◆ Source information
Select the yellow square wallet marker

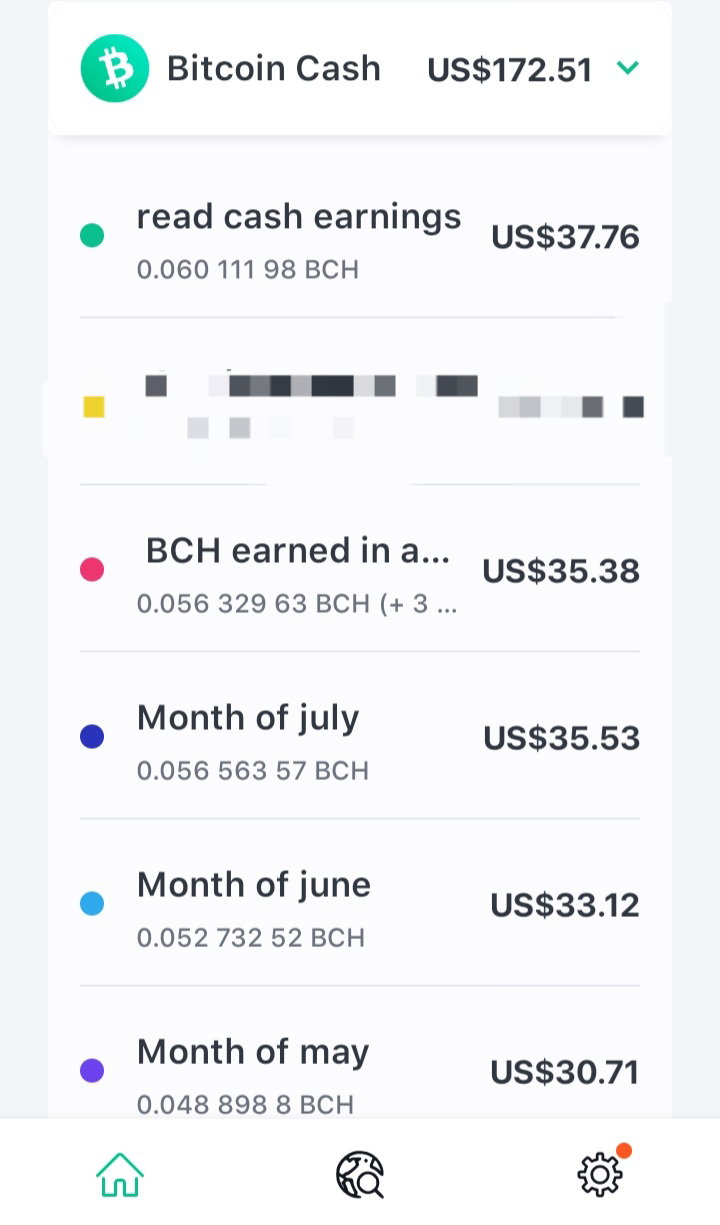[x=94, y=407]
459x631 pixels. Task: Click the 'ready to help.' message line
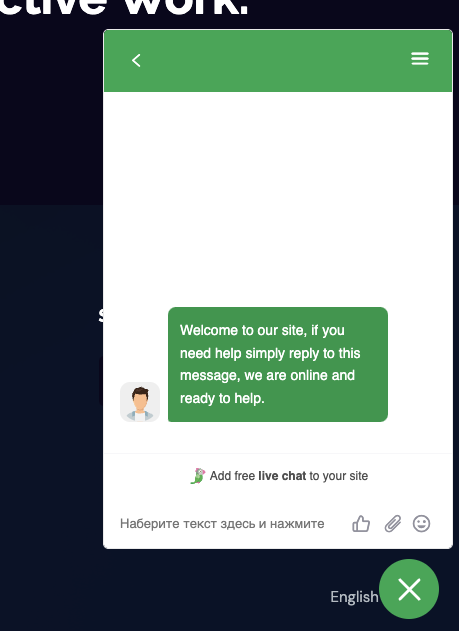click(x=222, y=398)
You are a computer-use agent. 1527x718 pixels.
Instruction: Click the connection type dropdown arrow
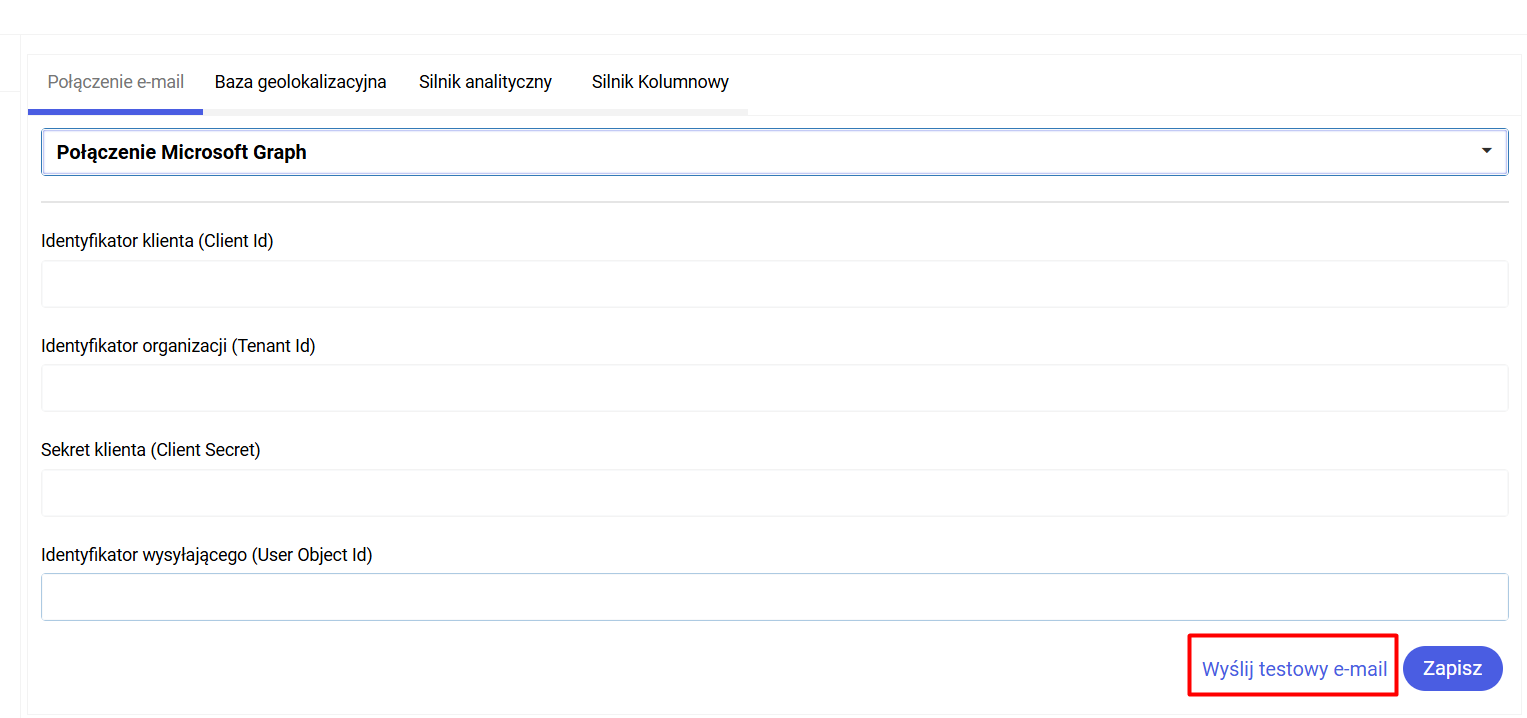(x=1486, y=151)
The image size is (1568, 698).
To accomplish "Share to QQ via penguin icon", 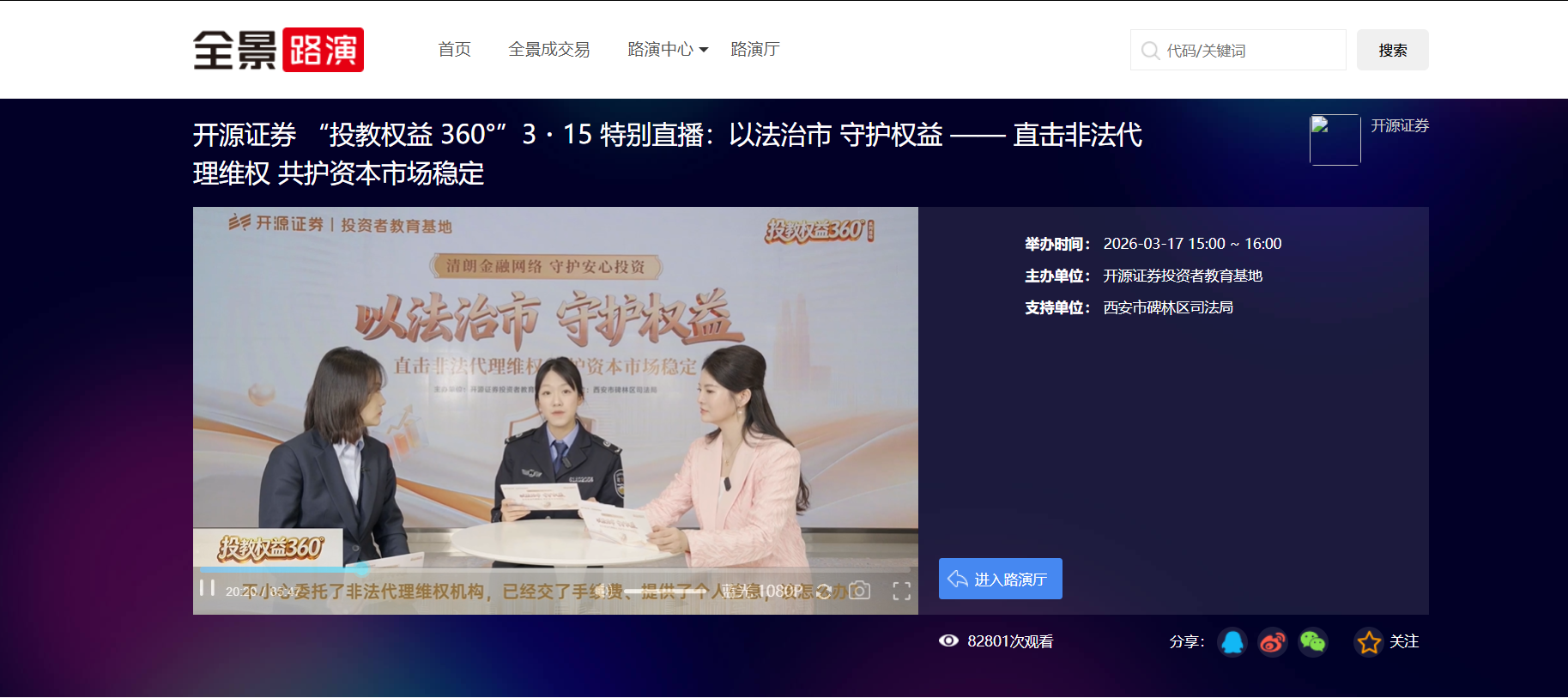I will 1232,642.
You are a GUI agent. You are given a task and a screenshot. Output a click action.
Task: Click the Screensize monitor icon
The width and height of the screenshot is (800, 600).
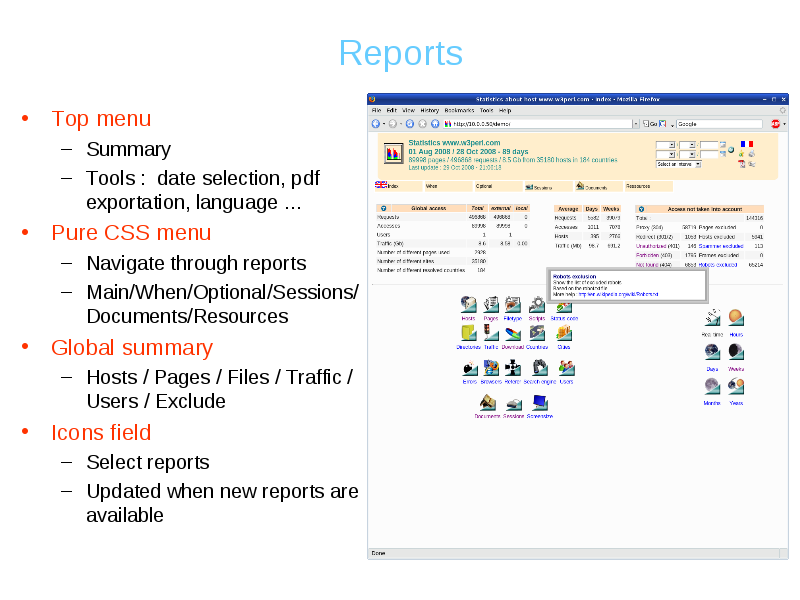[x=540, y=403]
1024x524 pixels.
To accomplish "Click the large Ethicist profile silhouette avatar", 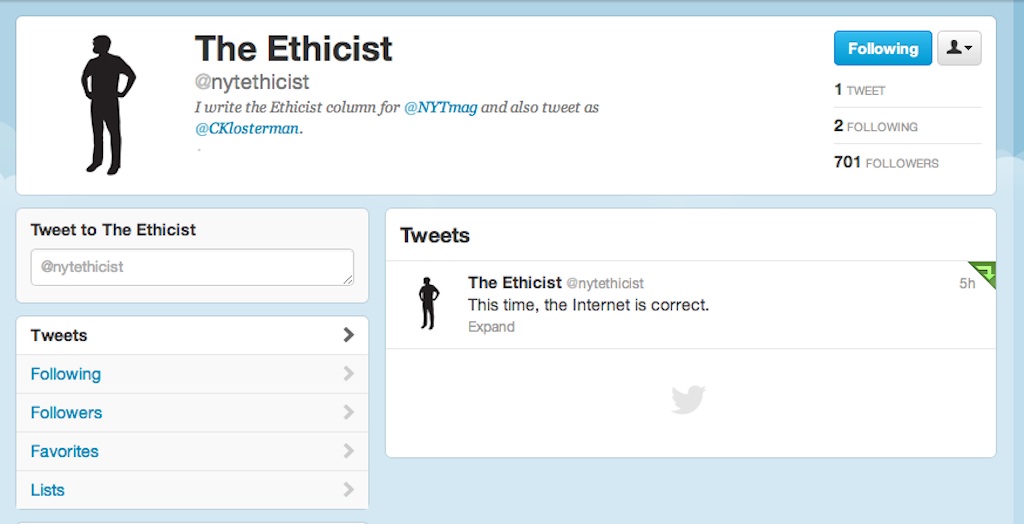I will (x=108, y=105).
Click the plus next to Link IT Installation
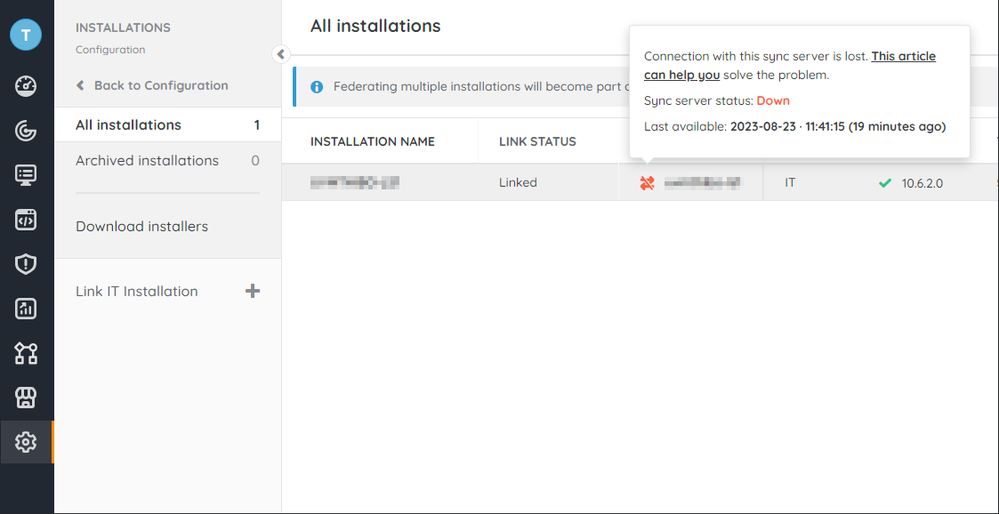 point(252,291)
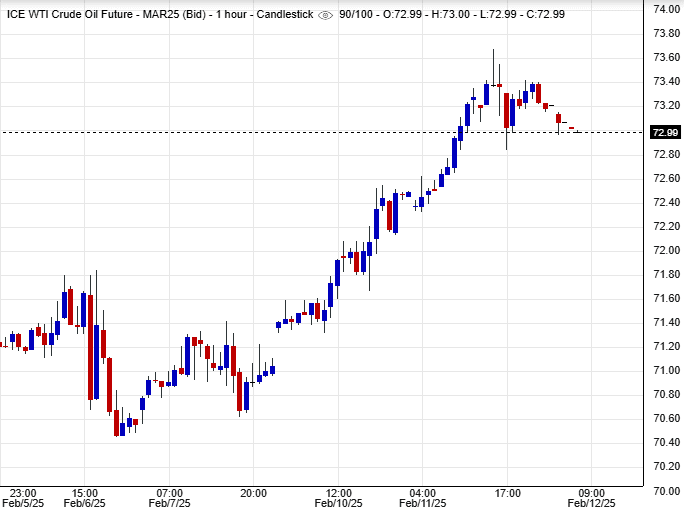
Task: Select the dashed current price line
Action: pyautogui.click(x=300, y=132)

◆ Work request
An exact printout of the entries is wanted, covering the first line through the line holding "The image size is (1568, 698).", with pictures kept out of it.

◆ Your response
Select the yellow square wallet marker

[x=94, y=407]
459x631 pixels. Task: Click the 'ready to help.' message line
click(x=222, y=398)
You are a computer-use agent. 1527x718 pixels.
Instruction: Click the connection type dropdown arrow
(x=1486, y=151)
The image size is (1568, 698).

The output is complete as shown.